Walter N Durán, Takuya Hatakeyama*, & Fabiola A Sánchez
Department of Pharmacology & Physiology, New Jersey Medical School, University of Medicine and Dentistry of New Jersey, Newark, NJ, USA and *Department of Surgery, Seisho-kai Memorial Hospital,Tokyo, Japan

https://doi.org/10.36866/pn.65.21

Inflammation is recognized as a fundamental underlying alteration in many diseases. One of the hallmarks of inflammatory processes is an increase in microvascular permeability (hyperpermeability) to macromolecules. An important function of hyperpermeability is to allow the movement of macromolecules for tissue healing and remodelling in response to injurious stimuli. Under inflammatory conditions, microvascular permeability to macromolecules is controlled mainly at the postcapillary venules. The coordination of appropriate physiologic responses to the changing tissue environment in vivo is coordinated through signalling interactions between blood cells, vascular wall and parenchymal cells.

Nitric oxide is recognized as an important signalling regulator of cardiovascular function, but its role in the control of microvascular permeability was regarded as controversial. Evidence in tissues and in isolated venules demonstrated that the activity of endothelial NO synthase (eNOS) increases microvascular permeability to macromolecules in response to inflammatory agents (Ramírez et al. 1995; Yuan et al. 1993). Other results indicated that NOS activity prevents increases in permeability (Kurose et al. 1995). In either view, the evidence for endogenous NO involvement as a positive or negative modulator of permeability was persuasive but not necessarily compelling as it was based mainly on the ability of L-arginine analogs to block NOS non-specifically.

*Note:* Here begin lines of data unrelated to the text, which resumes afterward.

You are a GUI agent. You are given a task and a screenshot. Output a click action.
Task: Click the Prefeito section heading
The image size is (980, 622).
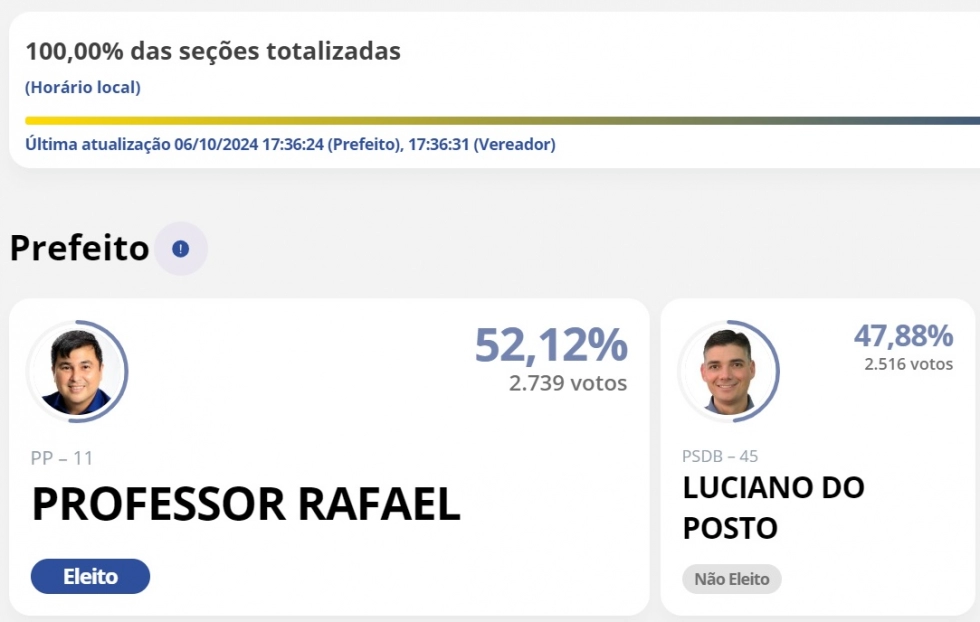[79, 248]
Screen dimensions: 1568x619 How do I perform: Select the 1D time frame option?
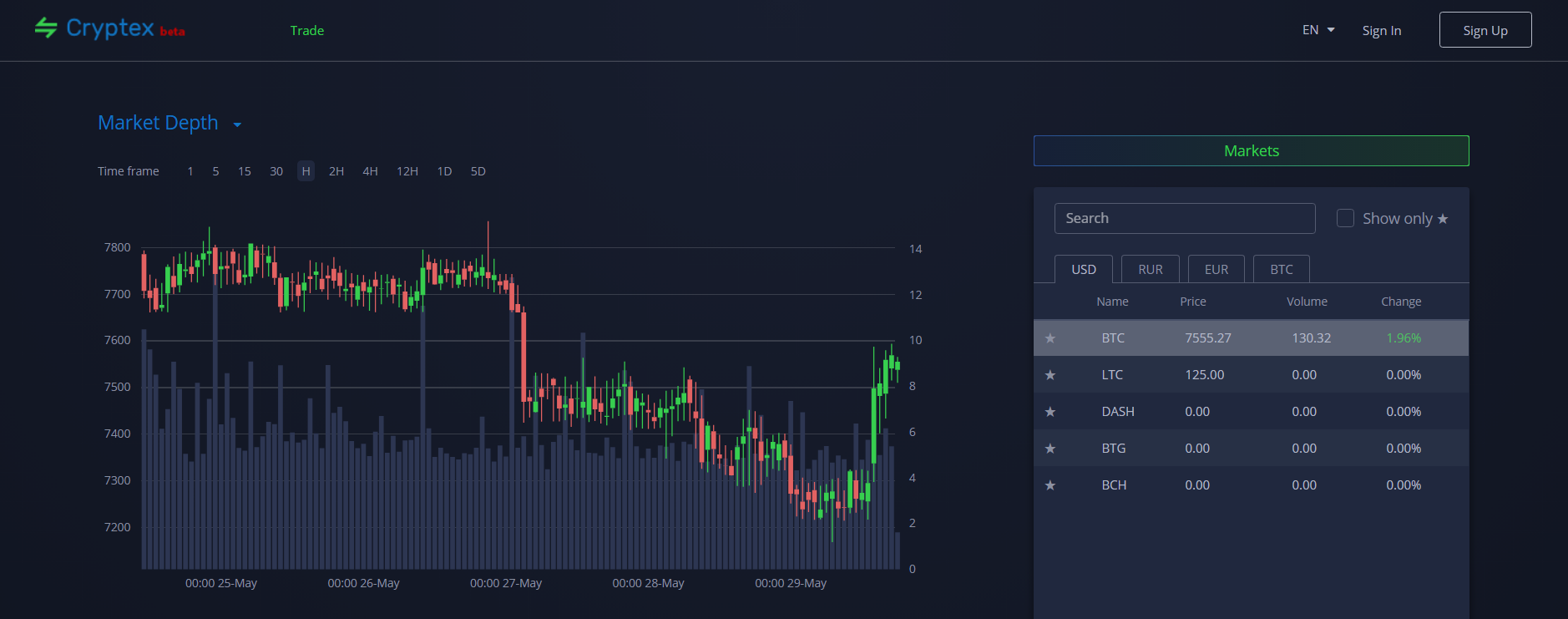point(444,171)
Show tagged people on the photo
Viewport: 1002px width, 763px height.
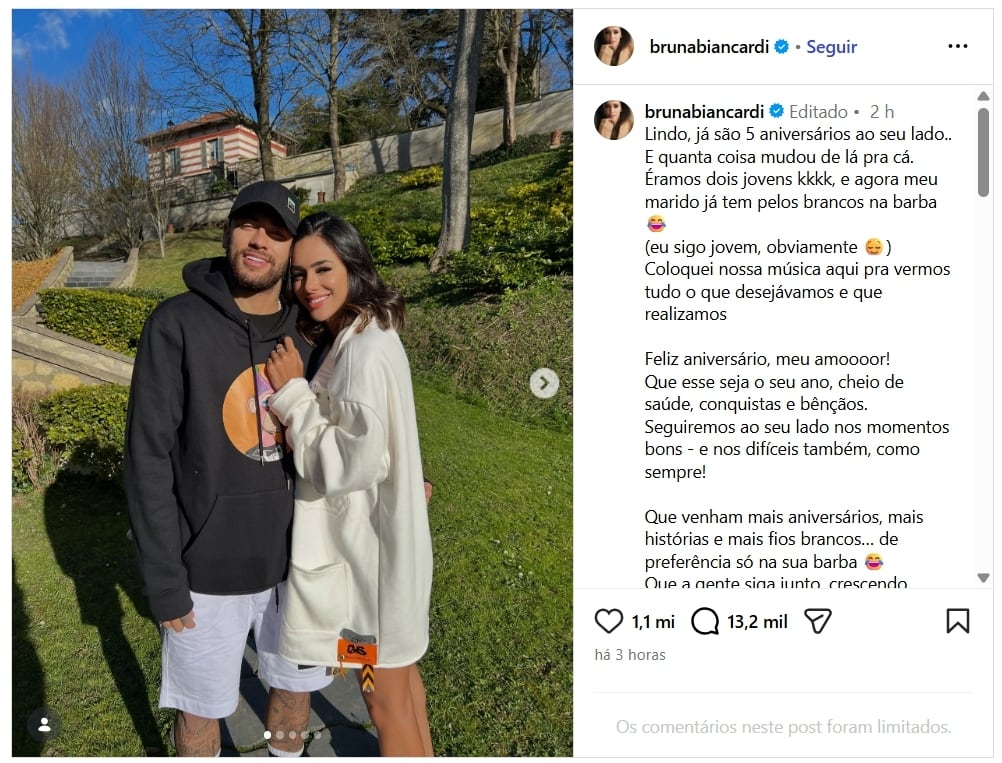click(44, 725)
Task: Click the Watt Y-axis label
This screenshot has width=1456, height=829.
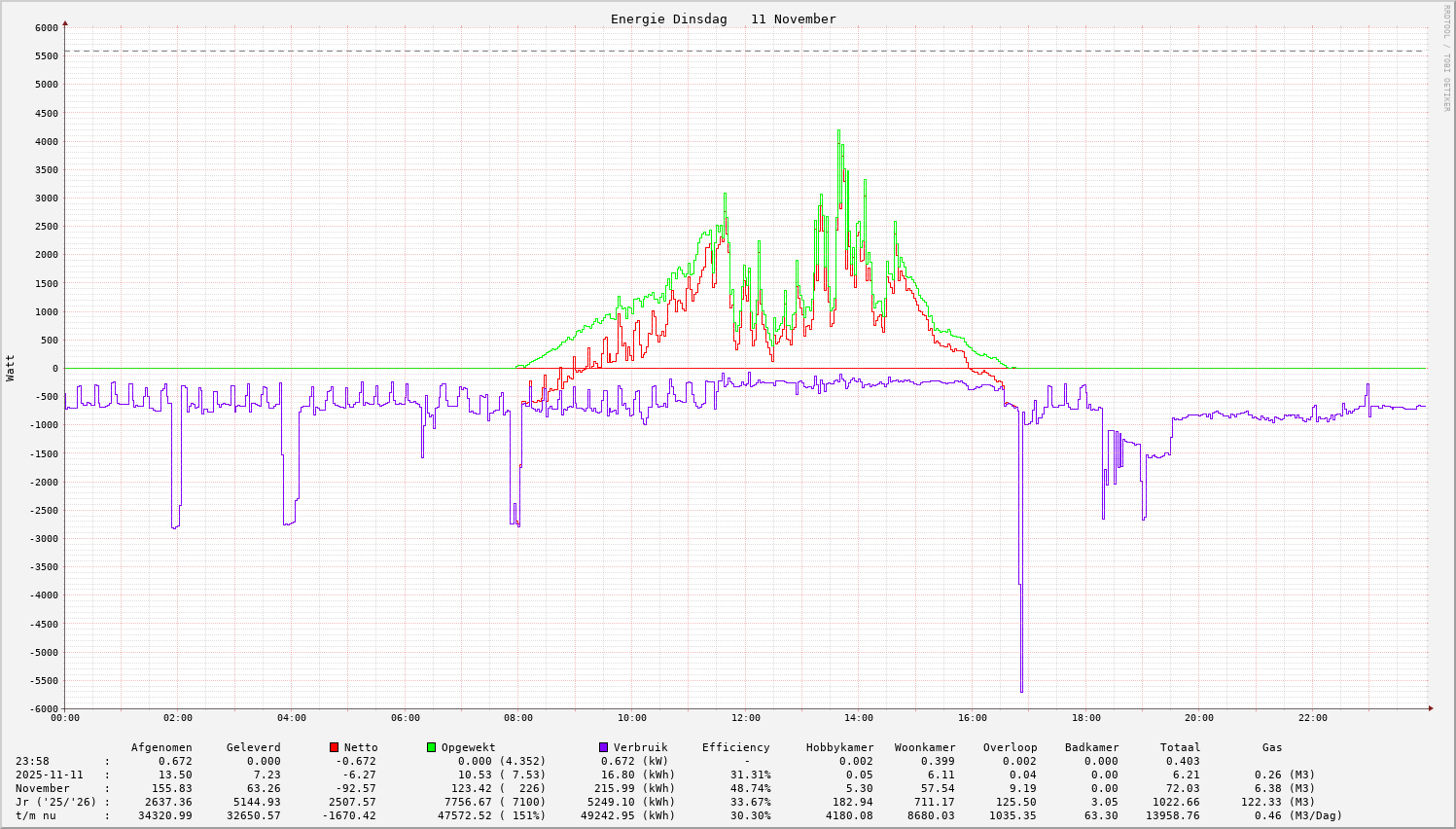Action: pos(11,368)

The development of genetically engineered mice has contributed importantly to evaluate more directly the function of eNOS in microvascular permeability, with the appropriate caveats related to the adaptive changes occurring in response to deletion of important genes. Using eNOS-/- mice, we and others demonstrated that deletion of the gene encoding for eNOS prevents mounting an appropriate hyperpermeability response to VEGF (vascular endothelial growth factor) in skin (Fukumura et al. 2001) and to PAF (platelet-activating factor) in cremaster muscle and in mesentery (Hatakeyama et al. 2006). Figure 1 illustrates the dramatic difference in the PAF-induced hyperpermeability response in mouse cremaster. Changes in microvascular permeability were evaluated in the interstitial space by integrated optical intensity (IOI) using fluorescently labelled dextran (FITC-dextran 70, with mean molecular weight = 70,000 daltons) as a macromolecular indicator. Topical application of PAF caused an increment from a baseline value of 2.4 ± 2.2 to a peak net value of 84.4 ± 2.7 units in wild-type mice; whereas in mice lacking the eNOS gene (eNOS-/- mice) PAF increased IOI only from a baseline of 1.0 ± 0.3 to a peak net value of 15.6 ± 7.7 units. Figure 1 also demonstrates the extravasation of FITC-dextran 70 through a series of images captured by intravital microscopy and computer-assisted digital image analysis.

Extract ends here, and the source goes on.